Conversely, discrete genetic anomalies are involved in Down, Rett and Fragile X syndromes, tuberous sclerosis and neurofibromatosis, the less familiar Phelan-McDermid, Sotos, Kleefstra, Coffin-Lowry and “”ATRX”" syndromes, and the disorders of imprinting, Angelman and Prader-Willi
syndromes. NDDs have been termed “”synaptopathies”" in reference to structural and functional disturbance of synaptic plasticity, several involve abnormal Ras-Kinase signalling (“”rasopathies”"), and many are characterized by disrupted cerebral connectivity and an imbalance between excitatory and inhibitory transmission. However, at a different level of integration, NDDs are accompanied by aberrant “”epigenetic”" regulation of processes critical for normal and orderly development of the brain. Epigenetics refers to potentially-heritable (by mitosis and/or meiosis) mechanisms Selleckchem Luminespib controlling gene expression without changes in DNA sequence. In certain NDDs, prototypical epigenetic processes of DNA methylation and covalent histone marking are impacted. Conversely, others involve anomalies in chromatin-modelling, mRNA splicing/editing,
mRNA translation, ribosome biogenesis and/or the regulatory actions of small nucleolar RNAs and micro-RNAs. Since epigenetic mechanisms are modifiable, this raises the hope of novel therapy, though questions remain concerning efficacy and safety. LY2835219 purchase The above issues are critically surveyed in this review, which advocates a broad-based epigenetic
framework for understanding and ultimately treating a diverse assemblage of NDDs (“”epigenopathies”") lying at the interface of genetic, developmental and environmental processes.
This article is part of the Special Issue entitled ‘Neurodevelopmental Disorders’. (c) 2012 Elsevier Ltd. All rights reserved.”

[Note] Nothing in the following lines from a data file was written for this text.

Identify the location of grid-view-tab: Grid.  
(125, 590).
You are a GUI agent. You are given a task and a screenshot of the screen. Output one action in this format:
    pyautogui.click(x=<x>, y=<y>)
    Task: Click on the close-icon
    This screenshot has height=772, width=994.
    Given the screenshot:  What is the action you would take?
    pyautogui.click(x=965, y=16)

“High-risk human papillomaviruses (HPVs) deregulate epidermal differentiation and cause anogenital and head and neck squamous cell carcinomas (SCCs). AZD4547 in vitro The E7 gene is considered the predominant viral oncogene and drives proliferation and genome instability. While the implementation of routine screens has greatly reduced the incidence of cervical cancers which are almost exclusively HPV positive, the proportion of HPV-positive head and neck SCCs is on the rise. High levels of HPV oncogene expression and genome load are linked to disease progression, but genetic risk factors that regulate oncogene abundance and/or genome amplification remain poorly understood. Fanconi anemia (FA) is a genome instability syndrome characterized at least in part by extreme susceptibility to SCCs. FA results from mutations in one of 15 genes in the FA pathway, whose protein products assemble in the nucleus and play important roles in DNA damage repair.